::: Supplied material :::

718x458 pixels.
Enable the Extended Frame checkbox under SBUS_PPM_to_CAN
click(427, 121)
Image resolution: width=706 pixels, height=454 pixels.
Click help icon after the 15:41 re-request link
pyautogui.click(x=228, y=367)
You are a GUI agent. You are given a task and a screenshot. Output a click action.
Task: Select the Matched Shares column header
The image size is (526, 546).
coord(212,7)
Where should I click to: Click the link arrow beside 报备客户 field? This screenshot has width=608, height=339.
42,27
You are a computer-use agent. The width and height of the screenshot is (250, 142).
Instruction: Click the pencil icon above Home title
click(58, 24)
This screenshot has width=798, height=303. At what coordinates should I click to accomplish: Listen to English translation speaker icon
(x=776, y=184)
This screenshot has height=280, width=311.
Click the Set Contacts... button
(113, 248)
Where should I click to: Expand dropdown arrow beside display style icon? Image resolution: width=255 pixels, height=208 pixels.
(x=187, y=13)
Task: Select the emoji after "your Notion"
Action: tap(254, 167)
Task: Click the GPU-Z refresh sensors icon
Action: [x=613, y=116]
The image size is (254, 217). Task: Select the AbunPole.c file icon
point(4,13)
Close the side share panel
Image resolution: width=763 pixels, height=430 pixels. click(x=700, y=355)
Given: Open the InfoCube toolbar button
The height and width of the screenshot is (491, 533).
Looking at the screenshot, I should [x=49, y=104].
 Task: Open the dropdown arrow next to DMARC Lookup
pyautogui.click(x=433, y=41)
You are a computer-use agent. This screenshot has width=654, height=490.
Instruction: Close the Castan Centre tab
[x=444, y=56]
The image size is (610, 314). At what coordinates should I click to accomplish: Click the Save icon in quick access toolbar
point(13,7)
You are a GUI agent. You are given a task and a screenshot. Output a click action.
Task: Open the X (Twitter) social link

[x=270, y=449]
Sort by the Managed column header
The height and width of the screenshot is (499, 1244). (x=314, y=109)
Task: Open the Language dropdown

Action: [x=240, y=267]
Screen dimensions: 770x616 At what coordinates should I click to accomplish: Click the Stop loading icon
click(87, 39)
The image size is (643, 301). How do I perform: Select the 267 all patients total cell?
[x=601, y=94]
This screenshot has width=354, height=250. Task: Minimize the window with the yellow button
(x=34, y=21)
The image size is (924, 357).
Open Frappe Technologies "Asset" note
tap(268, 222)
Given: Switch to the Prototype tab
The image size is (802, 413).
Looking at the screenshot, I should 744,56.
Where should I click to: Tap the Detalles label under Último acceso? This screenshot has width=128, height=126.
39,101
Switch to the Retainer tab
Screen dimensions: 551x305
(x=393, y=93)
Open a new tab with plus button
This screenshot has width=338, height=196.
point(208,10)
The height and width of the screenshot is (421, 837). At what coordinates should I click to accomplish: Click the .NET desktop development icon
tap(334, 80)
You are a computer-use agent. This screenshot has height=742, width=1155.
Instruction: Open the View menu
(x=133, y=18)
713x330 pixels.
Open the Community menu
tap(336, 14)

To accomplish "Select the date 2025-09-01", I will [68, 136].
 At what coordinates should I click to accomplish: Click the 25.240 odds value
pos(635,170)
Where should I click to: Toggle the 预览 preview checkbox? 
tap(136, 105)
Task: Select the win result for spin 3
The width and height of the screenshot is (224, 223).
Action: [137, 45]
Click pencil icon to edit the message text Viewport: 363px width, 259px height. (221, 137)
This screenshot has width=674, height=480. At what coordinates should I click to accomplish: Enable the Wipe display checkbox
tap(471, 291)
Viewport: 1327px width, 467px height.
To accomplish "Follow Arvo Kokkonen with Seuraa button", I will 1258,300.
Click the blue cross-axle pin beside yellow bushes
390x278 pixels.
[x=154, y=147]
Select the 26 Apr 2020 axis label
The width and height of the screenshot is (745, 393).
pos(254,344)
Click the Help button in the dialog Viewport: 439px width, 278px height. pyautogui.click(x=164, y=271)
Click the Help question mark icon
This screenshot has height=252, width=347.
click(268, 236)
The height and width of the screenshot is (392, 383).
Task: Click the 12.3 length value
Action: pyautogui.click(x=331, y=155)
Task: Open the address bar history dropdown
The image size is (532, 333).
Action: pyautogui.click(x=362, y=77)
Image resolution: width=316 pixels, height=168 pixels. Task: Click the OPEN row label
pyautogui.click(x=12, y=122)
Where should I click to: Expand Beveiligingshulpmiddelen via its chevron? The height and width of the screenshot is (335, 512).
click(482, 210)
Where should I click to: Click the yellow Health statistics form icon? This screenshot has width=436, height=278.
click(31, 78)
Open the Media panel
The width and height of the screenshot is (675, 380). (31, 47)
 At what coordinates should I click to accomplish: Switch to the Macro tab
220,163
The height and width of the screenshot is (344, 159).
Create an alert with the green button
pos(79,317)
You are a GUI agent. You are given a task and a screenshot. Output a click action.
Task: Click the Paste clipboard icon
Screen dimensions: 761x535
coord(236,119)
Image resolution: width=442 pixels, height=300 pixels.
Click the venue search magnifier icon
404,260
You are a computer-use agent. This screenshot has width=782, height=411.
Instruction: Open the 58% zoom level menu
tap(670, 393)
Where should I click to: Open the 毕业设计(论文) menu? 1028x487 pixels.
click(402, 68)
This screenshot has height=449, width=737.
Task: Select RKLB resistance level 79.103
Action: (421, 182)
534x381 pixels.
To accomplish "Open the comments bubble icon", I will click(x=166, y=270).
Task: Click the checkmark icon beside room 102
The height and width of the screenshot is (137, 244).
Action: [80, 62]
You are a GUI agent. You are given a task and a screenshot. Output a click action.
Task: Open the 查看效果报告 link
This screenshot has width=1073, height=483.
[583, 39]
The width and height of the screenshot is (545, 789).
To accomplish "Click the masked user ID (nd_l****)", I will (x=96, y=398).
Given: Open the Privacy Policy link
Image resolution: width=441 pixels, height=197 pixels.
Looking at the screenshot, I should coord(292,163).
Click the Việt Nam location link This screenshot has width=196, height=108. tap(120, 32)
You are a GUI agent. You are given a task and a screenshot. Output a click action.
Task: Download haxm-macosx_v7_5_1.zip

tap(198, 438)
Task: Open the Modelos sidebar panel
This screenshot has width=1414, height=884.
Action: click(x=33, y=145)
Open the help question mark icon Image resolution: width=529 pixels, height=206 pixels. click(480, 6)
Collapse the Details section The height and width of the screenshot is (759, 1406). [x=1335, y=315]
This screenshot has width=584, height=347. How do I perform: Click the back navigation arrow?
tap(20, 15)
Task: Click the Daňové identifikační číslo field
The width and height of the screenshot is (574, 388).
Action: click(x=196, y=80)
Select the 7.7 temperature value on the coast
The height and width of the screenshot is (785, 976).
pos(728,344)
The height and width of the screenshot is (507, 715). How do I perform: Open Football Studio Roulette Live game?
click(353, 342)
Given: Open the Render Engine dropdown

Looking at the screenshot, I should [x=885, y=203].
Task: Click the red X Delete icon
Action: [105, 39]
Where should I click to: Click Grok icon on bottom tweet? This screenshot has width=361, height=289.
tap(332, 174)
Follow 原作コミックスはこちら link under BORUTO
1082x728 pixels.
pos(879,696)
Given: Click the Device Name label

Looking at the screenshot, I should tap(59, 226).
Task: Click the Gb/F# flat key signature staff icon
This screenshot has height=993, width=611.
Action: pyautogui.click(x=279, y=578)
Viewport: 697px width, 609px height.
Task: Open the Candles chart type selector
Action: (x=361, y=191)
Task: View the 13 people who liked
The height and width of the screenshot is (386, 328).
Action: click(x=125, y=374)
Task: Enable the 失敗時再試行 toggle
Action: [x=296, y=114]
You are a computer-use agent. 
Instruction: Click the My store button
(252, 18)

:::

Requirement
Find the lines in the data that include "will", then copy each of them.

Answer for the task
To accomplish "Select the date 2025-09-01", I will [68, 136].
To accomplish "Follow Arvo Kokkonen with Seuraa button", I will 1258,300.
To accomplish "Open the comments bubble icon", I will click(x=166, y=270).
To accomplish "Click the masked user ID (nd_l****)", I will (x=96, y=398).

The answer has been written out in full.